De ce point de vue, mon approche vis-à-vis de l’autre ou autrui devrait être forcément dialogique. Le dialogue signifie par essence au moins deux sujets différents en interaction. Et on le sait, pour que l’échange soit possible il faut de la tolérance, l’écoute et le respect de l’Autre. Autrement aucune vie sociale ne serait possible.

Quant à l’empathie, le blog des rapports humains nous dit ceci : « D’après Jean Decety, neurobiologiste, professeur à l’université de Washington, et directeur du laboratoire Social Cognitive Neuroscience à Seattle, l’empathie ne peut s’envisager que lorsque la personne fait l’expérience d’une réponse émotionnelle face à l’émotion d’autrui. De plus, la personne doit être capable d’effectuer une distinction entre soi et autrui et de réguler ses propres réponses émotionnelles. Voici donc une définition de l’empathie : Trait de personnalité caractérisé par la capacité de ressentir une émotion appropriée en réponse à celle exprimée par autrui, d’effectuer une distinction entre soi et autrui (c’est-à-dire être conscient de la source de l’émotion et pouvoir décoder l’émotion d’autrui) et de réguler ses propres réponses émotionnelles. »

Ainsi rappelés, un effort doit être fait pour que ces vertus soient prises en compte dans nos débats. Sans ces valeurs, nos joutes « démocratiques » se transformeront en batailles rangées ou conflits identitaires. Déjà l’ignorance aidant, on entend des insultes gênantes médiatisées en lieu et place d’arguments ou débats d’idées. Dans ce contexte, vous avez beau raisonner, vous êtes voué aux gémonies ou traité de tous les noms d’oiseaux sauvages. On a tendance de plus en plus de voir la personne de celui qui parle, son identité au lieu de ce qu’il dit ou pense en tant que citoyen. On ne s’écoute plus dans ce pays.

Pourtant, il n’y a pas de démocratie sans débat d’idées, sans contradiction. C’est par ces vertus (ALTÉRITÉ, EMPATHIE, DIALOGUE) qu’on peut prévenir la violence et autres actes de désespoir inspirés par quelques boutefeux via les médias sociaux.

De ce qui vient de se passer à l’université de Niamey, tout démocrate, tout citoyen ne peut que déplorer cette défaillance dont gouvernants et étudiants partagent la responsabilité. Le pire est arrivé. La vie est sacrée. Celle de Mala Bagalé est sacrifiée. Ses parents, ses camarades, le pays pleurent cette tragique fin.

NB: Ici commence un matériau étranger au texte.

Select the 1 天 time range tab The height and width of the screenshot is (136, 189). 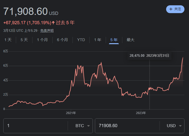pos(8,40)
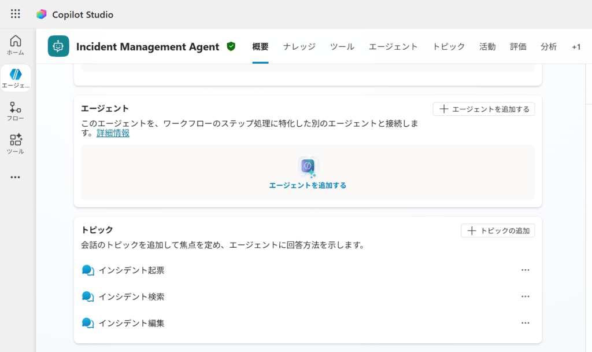Switch to the ナレッジ tab
The width and height of the screenshot is (592, 352).
point(299,47)
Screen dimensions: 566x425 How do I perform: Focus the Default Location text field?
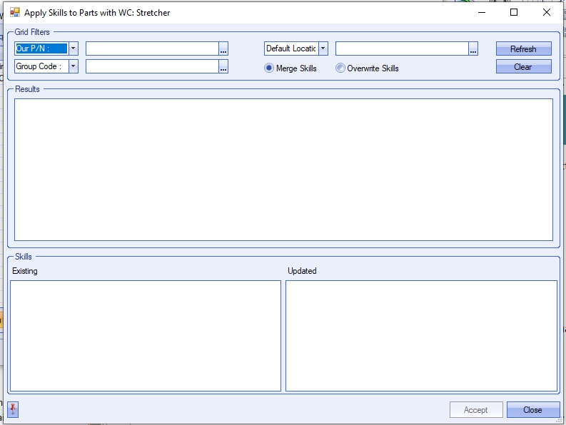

C’est révoltant d’en arriver là. Mais encore une fois le dialogue s’impose pour une issue heureuse à cette crise. Pour ce faire, il faudrait que les partenaires se retrouvent le plus rapidement possible en mettant en avant l’intérêt supérieur de la nation. Dans ce sens, rouvrir aussitôt le campus universitaire serait un gage de bonne volonté de la partie gouvernementale.

Pour les étudiants, il est grand temps de se reprendre pour considérer l’essentiel. Vos aînés vous le disent et les plus lucides d’entre vous le reconnaissent : le gouvernement a fait des efforts certains à l’université. Il y a eu des progrès à différents niveaux de la vie estudiantine au Niger contrairement à une époque à jamais révolue.  Il faudrait que ce soit clair : étudiants et gouvernants sont loin d’être des ennemis.

En un mot comme en mille, nous disons simplement aux partenaires de l’école de renouer le dialogue. Toute famille connait quelques soubresauts  mais ce n’est pas pour autant le divorce ou la guerre. Le ministre Mohamed Ben Omar n’a pas tort de dire que tout conflit, toute guerre finira par réunir les protagonistes autour d’une table. Il urge de traduire cela en acte.